Bien que certaines études montrent des taux de succès similaires entre l’apexification par renouvellements successifs d’hydroxyde de calcium et l’apexification par apport apical de MTA [11, 12], d’autres études notent cependant des taux de fracture plus importants [13] et des taux de survie inférieurs avec l’hydroxyde de calcium qu’avec le MTA [14, 15]. La Société Européenne d’Endodontie indique même « qu’en raison de l’effet fragilisant de l’hydroxyde de calcium sur les fines parois de dentine et du fait de l’incidence élevée de fracture radiculaire qui en résulte, l’apexification par renouvellement d’hydroxyde de calcium n’est plus préconisée » [16]. L’intérêt de l’apexification par apport apical de MTA par rapport aux renouvellements successifs d’hydroxyde de calcium réside par ailleurs dans la réduction du temps de traitement [6]. Le MTA présente de plus une très bonne étanchéité et une excellente biocompatibilité. Les études ont ainsi montré qu’une légère extrusion de MTA n’affecte pas la guérison péri-apicale [17].

L’apexification par apport apical de MTA ou de CBSC putty à prise rapide présente cependant quelques inconvénients :

- en ce qui concerne le MTA : son temps de prise est long et son application est délicate ; les manœuvres d’avancement apical du matériau sont notamment compliquées par sa consistance sableuse.
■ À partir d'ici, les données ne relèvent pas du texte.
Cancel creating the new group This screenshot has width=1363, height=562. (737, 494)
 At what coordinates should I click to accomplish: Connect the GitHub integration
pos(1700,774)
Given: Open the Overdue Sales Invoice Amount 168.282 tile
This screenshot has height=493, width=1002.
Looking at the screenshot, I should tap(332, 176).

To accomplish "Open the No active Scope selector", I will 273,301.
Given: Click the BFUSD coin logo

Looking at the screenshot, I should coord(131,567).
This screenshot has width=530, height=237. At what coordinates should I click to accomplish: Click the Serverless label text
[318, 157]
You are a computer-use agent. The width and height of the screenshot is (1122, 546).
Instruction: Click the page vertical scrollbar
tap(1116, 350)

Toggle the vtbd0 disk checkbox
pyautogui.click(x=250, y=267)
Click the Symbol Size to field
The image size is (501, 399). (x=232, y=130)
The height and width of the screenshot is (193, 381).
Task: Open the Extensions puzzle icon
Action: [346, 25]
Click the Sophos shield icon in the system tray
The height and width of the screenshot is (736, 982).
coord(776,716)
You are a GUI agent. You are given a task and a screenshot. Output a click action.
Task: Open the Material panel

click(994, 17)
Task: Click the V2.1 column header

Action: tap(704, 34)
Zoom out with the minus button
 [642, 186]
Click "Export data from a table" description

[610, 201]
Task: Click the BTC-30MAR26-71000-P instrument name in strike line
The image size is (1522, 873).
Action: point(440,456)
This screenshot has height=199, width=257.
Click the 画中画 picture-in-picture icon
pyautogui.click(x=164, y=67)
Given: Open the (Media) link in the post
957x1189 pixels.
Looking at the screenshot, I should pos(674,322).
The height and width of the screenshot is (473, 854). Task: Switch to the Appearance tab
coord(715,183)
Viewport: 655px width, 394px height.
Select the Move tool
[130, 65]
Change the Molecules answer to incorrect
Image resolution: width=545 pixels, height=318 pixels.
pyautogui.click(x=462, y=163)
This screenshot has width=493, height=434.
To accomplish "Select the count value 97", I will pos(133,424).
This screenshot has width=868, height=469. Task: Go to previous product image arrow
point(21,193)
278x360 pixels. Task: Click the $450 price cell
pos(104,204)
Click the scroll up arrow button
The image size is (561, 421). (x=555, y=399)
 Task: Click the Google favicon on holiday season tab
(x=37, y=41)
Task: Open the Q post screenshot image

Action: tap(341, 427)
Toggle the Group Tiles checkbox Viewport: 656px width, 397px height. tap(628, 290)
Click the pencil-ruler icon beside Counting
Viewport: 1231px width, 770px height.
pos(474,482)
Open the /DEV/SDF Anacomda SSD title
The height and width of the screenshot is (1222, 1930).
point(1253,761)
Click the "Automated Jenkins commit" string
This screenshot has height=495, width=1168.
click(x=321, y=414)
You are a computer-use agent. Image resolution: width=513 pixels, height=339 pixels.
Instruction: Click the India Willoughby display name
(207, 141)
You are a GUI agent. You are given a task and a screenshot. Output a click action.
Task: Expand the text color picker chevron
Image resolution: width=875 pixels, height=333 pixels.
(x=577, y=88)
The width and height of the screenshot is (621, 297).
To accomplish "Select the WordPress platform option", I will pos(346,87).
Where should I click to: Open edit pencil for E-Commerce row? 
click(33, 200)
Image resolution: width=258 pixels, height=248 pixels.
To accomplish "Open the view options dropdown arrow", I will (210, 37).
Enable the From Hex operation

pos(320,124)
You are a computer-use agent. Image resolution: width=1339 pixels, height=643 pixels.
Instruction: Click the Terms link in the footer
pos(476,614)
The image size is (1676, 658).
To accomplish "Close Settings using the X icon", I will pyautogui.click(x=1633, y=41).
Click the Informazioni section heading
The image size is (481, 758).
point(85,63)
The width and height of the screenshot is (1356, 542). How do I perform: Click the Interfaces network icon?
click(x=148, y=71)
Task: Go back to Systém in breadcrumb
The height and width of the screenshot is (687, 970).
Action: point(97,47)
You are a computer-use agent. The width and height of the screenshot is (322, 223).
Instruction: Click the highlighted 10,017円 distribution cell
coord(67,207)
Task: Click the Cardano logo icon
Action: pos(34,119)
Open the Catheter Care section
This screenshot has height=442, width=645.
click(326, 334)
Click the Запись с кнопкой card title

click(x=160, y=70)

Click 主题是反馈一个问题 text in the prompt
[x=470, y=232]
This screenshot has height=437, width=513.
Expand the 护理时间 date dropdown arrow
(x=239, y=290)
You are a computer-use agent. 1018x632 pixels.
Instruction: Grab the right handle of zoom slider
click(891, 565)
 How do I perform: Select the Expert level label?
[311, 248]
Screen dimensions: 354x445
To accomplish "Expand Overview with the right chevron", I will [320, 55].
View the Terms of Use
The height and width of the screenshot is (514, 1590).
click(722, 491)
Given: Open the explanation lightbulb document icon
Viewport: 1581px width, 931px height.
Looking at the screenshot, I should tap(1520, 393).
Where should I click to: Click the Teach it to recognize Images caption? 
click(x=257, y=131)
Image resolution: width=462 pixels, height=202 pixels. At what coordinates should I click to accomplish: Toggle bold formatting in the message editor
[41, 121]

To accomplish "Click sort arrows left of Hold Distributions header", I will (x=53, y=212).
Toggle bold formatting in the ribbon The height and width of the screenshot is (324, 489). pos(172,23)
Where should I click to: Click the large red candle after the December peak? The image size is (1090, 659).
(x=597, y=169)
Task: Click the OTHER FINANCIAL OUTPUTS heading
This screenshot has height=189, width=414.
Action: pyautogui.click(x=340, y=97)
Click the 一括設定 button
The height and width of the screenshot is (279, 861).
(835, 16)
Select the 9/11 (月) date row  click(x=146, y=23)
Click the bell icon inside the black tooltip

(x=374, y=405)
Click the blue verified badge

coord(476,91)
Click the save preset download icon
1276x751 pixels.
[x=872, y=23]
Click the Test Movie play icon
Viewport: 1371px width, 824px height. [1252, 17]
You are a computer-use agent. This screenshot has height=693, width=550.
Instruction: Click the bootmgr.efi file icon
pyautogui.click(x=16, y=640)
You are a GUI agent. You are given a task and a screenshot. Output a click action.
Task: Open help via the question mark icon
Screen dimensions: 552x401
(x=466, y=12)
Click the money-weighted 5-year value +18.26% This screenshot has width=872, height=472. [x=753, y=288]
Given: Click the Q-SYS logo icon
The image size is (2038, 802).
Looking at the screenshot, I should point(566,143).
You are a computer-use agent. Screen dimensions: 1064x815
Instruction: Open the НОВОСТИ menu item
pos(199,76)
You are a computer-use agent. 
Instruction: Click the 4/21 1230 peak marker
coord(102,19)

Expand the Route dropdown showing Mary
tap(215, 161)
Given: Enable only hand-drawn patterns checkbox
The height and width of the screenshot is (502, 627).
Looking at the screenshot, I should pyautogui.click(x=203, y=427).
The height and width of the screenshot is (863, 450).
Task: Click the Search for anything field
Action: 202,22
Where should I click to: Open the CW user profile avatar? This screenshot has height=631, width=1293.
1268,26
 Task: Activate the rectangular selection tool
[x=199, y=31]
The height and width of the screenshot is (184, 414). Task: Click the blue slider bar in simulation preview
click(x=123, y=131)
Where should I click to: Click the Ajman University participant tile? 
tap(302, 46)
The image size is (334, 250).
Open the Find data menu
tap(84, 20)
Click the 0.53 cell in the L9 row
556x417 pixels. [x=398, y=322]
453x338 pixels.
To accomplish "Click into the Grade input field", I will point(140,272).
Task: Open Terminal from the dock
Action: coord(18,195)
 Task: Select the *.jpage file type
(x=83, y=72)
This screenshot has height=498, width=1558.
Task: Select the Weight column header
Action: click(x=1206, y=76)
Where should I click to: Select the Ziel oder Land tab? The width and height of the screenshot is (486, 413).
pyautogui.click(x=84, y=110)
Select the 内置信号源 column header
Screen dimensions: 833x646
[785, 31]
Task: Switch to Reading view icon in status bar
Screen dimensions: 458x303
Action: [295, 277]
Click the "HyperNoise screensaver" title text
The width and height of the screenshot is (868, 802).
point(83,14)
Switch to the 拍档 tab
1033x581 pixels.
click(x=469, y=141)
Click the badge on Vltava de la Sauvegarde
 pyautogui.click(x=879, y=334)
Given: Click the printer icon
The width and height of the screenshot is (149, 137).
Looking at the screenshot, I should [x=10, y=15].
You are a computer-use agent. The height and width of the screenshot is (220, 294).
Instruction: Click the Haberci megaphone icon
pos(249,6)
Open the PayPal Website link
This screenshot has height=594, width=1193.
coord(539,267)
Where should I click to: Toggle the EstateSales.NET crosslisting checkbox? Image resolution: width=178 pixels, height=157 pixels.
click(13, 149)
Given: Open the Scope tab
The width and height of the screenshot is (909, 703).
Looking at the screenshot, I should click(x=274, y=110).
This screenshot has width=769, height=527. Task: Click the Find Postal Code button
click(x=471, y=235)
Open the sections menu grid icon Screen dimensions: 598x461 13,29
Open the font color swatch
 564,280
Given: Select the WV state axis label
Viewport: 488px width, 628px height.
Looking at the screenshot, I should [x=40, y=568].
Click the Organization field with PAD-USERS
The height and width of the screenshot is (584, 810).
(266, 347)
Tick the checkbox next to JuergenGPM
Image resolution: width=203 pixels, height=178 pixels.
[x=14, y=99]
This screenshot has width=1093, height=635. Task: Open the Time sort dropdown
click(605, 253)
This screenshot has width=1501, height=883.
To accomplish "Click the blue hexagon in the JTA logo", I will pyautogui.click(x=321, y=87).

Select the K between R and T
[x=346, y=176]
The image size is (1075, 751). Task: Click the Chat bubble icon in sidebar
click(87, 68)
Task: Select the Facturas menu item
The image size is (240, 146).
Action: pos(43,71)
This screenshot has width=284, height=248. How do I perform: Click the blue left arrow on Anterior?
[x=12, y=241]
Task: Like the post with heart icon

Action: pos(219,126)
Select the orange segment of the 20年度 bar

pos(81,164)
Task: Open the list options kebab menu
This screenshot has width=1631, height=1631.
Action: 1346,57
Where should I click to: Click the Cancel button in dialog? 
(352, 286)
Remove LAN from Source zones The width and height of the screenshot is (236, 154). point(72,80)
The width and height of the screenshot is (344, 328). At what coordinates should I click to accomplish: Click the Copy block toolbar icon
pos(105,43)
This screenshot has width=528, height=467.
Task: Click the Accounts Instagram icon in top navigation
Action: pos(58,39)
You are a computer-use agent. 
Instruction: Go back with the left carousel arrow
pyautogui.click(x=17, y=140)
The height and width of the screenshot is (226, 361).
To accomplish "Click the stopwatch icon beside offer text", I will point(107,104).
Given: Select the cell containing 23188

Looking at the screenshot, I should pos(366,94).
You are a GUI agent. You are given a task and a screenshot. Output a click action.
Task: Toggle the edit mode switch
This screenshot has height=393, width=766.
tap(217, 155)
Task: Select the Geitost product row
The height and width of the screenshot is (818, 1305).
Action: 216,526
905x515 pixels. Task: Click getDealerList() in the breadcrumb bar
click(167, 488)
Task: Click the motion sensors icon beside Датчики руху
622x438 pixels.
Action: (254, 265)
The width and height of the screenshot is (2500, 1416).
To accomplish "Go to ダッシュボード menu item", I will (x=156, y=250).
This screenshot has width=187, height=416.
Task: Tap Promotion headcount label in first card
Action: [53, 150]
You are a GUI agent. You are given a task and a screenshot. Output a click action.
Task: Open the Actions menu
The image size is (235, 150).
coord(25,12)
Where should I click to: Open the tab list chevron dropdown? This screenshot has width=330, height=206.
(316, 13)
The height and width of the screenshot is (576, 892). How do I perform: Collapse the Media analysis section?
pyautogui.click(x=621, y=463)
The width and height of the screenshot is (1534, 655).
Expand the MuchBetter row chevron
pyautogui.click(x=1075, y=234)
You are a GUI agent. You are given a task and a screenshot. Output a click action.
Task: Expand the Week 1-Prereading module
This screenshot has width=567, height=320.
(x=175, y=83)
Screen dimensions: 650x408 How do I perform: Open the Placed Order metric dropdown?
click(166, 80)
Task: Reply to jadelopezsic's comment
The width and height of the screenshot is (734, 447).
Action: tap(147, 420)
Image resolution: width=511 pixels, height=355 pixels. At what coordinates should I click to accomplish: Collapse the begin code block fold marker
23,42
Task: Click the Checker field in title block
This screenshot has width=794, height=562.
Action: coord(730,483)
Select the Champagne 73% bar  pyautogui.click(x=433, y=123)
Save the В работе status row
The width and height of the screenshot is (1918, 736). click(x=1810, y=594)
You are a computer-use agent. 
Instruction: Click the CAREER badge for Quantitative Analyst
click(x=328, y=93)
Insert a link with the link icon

Aujourd’hui, certaines nouvelles formulations de CBCS putty pourraient faciliter cette étape ;

- certains cas cliniques ne sont pas adaptés à cette technique comme les apex ouverts divergents (les procédures d’endodontie régénérative sont alors indiquées, voir plus bas) ;

- il n’y a pas de poursuite de l’édification radiculaire ; l’épaisseur et/ou la longueur des parois radiculaires ne sont pas augmentées.

ENDODONTIE RÉGÉNÉRATIVE

Il s’agit d’une approche biologique dont l’objectif est d’obtenir la présence de tissu vital au sein de l’espace endodontique radiculaire (même si, sur le plan histologique, le tissu néoformé est différent du tissu pulpaire initial) [18]. Cette approche doit désormais être considérée comme une alternative à l’apexification pour le traitement des dents nécrosées présentant une formation radiculaire incomplète, avec ou sans lésions péri-radiculaires.

En cas de succès thérapeutique, cette approche permet d’obtenir une guérison de la lésion péri-apicale mais également, dans certains cas, une augmentation de l’épaisseur et/ou de la longueur des parois radiculaires (voir plus bas, figures 3 et 4) ; un retour de la vitalité pulpaire a même parfois été décrit. Pour toutes ces raisons, cette approche suscite beaucoup d’intérêt et d’espoir.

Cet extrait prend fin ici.